Стало неуютно, и мелькнула мысль: может, имело смысл сразу всем все рассказать? И тут же исчезла. Мы ведь сейчас не столько меня послушать собрались, сколько проверяем план на прочность. Мои идеи, доработанные штабистами, против практиков, которым их и воплощать в жизнь.
— Ганс Оттович, ваша очередь, — кивнул я Брюммеру, и тот вышел к карте, сразу же ткнув пальцем в одну из сопок прямо по центру поля боя.
— Сейчас эта высота находится в серой зоне, но в ночь перед атакой мы ее возьмем. Тахтаревка, которую будем стараться вести вхолостую все эти дни, завернет и выведет прямо за нее.
— Расстояние? — сразу все понял Афанасьев.
— Тысяча восемьсот сорок метров до первой линии обороны японцев, так что, даже если они подтащат ручные минометы, до вас не добьют. Только пехота или гаубицы. Одних остановят части Павла Анастасовича, ну а другие… Вам просто нужно будет уничтожить их первыми.

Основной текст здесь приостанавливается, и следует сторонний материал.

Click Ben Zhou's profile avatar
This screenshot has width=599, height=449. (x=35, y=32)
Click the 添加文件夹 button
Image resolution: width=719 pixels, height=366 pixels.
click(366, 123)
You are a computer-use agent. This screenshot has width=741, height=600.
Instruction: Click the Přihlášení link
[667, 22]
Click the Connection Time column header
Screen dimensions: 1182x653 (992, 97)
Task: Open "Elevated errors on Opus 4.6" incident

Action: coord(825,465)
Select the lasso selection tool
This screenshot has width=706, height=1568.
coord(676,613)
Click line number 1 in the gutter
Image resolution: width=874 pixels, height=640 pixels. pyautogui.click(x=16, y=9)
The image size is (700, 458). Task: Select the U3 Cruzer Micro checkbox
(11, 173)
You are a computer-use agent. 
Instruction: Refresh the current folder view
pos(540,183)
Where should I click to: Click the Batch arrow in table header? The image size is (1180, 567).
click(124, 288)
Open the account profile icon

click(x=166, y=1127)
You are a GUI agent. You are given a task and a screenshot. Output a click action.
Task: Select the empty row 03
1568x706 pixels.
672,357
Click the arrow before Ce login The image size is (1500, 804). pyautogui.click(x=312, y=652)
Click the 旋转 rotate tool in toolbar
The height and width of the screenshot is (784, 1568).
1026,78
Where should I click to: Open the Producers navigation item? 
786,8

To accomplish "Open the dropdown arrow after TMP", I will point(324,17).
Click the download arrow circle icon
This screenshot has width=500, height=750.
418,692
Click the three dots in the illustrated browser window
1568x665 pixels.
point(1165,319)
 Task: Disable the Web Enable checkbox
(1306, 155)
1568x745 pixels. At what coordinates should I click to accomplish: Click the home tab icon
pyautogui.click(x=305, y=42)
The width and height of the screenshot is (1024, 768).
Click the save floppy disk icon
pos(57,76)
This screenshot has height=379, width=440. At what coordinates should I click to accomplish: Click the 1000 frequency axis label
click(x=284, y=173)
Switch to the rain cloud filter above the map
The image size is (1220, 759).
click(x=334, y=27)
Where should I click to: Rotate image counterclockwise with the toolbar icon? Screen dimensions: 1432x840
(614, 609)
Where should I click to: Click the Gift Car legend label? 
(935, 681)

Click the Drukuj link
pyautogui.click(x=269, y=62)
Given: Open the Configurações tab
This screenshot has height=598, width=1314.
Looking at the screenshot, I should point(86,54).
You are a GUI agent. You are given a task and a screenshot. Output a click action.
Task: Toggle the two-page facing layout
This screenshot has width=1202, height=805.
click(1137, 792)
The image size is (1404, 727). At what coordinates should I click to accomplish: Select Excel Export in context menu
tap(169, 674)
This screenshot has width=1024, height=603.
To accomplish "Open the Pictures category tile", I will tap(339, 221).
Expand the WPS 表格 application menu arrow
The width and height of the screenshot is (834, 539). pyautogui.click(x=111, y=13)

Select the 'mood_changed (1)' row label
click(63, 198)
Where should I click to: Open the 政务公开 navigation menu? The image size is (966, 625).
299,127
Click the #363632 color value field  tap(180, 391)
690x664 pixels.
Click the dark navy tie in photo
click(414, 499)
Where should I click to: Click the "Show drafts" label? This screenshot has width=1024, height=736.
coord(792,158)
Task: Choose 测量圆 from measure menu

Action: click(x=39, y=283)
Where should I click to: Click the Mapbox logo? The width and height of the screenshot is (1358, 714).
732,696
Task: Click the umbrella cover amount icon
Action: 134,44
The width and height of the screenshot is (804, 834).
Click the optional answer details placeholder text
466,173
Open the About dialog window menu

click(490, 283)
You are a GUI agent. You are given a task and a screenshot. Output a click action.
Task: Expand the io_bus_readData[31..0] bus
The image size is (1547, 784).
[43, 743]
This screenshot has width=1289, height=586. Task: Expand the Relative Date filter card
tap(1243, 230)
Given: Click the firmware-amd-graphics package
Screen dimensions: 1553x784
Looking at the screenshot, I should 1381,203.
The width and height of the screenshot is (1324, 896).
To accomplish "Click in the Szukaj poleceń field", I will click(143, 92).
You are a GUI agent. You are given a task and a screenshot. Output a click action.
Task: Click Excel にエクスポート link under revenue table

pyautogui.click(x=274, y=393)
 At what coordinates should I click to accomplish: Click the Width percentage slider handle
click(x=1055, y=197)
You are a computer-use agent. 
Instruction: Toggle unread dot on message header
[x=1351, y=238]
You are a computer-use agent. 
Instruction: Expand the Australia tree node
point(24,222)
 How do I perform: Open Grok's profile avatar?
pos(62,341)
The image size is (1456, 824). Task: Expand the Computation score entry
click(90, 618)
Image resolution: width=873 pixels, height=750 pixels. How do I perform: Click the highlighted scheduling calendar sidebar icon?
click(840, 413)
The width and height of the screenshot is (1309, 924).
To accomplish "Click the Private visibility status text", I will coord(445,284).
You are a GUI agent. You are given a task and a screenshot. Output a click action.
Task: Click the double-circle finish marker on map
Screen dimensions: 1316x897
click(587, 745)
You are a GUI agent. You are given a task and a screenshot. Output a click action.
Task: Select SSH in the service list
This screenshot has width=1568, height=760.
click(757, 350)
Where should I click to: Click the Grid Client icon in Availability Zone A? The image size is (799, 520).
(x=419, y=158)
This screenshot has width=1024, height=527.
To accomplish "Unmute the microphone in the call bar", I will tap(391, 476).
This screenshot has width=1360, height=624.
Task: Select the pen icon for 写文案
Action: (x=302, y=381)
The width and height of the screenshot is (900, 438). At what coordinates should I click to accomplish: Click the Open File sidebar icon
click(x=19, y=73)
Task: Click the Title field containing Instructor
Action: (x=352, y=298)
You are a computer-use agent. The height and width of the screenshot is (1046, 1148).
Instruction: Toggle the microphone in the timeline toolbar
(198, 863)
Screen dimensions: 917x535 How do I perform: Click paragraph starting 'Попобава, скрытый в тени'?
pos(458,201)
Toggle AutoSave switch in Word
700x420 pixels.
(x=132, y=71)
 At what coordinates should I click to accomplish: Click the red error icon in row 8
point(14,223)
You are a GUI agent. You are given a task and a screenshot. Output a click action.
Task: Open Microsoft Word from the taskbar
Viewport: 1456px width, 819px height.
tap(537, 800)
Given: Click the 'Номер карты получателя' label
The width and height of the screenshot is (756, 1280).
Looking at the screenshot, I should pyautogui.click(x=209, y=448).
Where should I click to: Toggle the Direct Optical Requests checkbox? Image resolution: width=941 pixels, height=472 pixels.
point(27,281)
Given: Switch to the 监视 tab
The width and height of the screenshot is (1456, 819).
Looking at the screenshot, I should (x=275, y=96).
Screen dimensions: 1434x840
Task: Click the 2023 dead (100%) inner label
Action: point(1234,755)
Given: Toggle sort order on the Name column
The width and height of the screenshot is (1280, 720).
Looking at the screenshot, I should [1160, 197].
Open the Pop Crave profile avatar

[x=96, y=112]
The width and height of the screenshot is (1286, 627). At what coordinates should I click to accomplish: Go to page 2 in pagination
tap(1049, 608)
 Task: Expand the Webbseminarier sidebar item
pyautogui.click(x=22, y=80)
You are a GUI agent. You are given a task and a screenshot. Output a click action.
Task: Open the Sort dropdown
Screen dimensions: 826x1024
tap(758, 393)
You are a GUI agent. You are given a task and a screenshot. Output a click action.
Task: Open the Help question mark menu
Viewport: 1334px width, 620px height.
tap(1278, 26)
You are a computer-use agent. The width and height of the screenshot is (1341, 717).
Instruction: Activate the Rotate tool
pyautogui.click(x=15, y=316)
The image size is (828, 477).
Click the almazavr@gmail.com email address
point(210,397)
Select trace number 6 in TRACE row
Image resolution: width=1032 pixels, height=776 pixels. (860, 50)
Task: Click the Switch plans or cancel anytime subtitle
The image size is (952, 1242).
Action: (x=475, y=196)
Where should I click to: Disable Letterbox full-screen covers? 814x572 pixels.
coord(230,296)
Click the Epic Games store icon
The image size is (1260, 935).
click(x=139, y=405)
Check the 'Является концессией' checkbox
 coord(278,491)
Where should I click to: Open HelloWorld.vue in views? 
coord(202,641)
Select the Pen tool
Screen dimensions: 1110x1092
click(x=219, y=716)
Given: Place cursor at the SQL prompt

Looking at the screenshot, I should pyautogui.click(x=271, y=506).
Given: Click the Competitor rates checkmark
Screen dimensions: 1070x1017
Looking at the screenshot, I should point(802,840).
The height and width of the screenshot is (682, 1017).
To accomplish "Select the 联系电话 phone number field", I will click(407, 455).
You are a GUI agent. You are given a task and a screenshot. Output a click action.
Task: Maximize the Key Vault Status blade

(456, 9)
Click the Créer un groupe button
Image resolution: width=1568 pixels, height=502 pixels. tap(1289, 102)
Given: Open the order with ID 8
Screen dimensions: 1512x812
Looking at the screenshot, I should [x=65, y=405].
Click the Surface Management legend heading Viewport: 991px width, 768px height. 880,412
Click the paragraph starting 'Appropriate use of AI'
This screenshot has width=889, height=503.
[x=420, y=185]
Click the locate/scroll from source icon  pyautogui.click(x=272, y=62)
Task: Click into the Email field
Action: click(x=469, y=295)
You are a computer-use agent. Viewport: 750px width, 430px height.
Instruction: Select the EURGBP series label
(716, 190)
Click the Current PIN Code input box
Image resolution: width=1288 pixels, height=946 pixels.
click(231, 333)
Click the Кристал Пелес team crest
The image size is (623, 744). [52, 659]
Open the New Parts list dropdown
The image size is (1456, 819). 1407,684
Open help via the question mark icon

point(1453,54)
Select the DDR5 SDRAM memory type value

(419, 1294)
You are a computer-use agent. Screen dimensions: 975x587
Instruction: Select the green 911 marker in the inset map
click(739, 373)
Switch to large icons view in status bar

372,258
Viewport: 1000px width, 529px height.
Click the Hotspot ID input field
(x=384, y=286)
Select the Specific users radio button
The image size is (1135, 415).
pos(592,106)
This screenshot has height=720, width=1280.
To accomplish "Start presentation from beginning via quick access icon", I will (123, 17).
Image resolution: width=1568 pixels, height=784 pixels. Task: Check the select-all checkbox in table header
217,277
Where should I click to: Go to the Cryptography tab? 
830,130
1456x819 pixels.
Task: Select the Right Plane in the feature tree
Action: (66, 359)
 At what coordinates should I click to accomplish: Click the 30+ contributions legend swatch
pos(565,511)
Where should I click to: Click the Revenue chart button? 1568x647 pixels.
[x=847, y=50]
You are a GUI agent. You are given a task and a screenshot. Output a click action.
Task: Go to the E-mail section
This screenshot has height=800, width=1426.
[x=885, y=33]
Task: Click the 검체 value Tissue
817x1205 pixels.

— То есть мы загоняем за сопку поезд с нашими гаубицами, — Афанасьев гладил бороду и думал, — раскладываемся и бьем. Мне понадобятся наводчики.
— Поддержка с воздуха и координаты будут, это отдельная операция. Но обеспечим любой ценой, — кашлянул Ванновский.
— Тогда… — Афанасьев продолжал проверять идею на прочность. — Мы ведь там застрянем. Как только откроем огонь, японцы обложат, и о подвозе боеприпасов можно будет забыть.
— Поэтому мы готовим новый вариант бронепоезда, монитор, — на этот раз ответил я сам. — Никакого дополнительного бронирования, никакого лишнего запаса топлива. Только пушки с минимальным бронированием по кругу, чтобы вас случайными разрывами не посекло. А остальное — снаряды! Раза в три от нормы сможем нагрузить.
— Тогда… — Афанасьев еще несколько секунд кусал губы, а потом решительно махнул рукой. — Тогда справимся! Только один вопрос… А какие еще новые виды бронепоездов вы придумали?
Я даже немного растерялся от такого резкого перехода. С другой стороны, зная любовь Платона Львовича к пушкам на железной дороге, мог бы и догадаться.
— Мы еще думали о бронепоезде поддержки пехоты, со скорострельными пушками и пулеметами…
— Это было бы очень неплохо, — сразу загорелся Афанасьев.
— Однако эту нишу уже закрывают броневики, — остановил я его. — А ресурсов у нас не бесконечное количество, чтобы дублировать технику. Поэтому легкие орудия — для машин, а поездам оставим то, что только они и потянут!
— Осадная артиллерия и гаубицы, — задумался Платон Львович, а потом неожиданно просиял. — А это и правильно! Пусть все знают, что русские поезда пукалки не возят!
Буденный и Славский не выдержали и фыркнули, а потом и все остальные, словно подхватив волну, заулыбались. Всего несколько мгновений, но их хватило, чтобы дальше обсуждение пошло еще хлестче и еще полезнее…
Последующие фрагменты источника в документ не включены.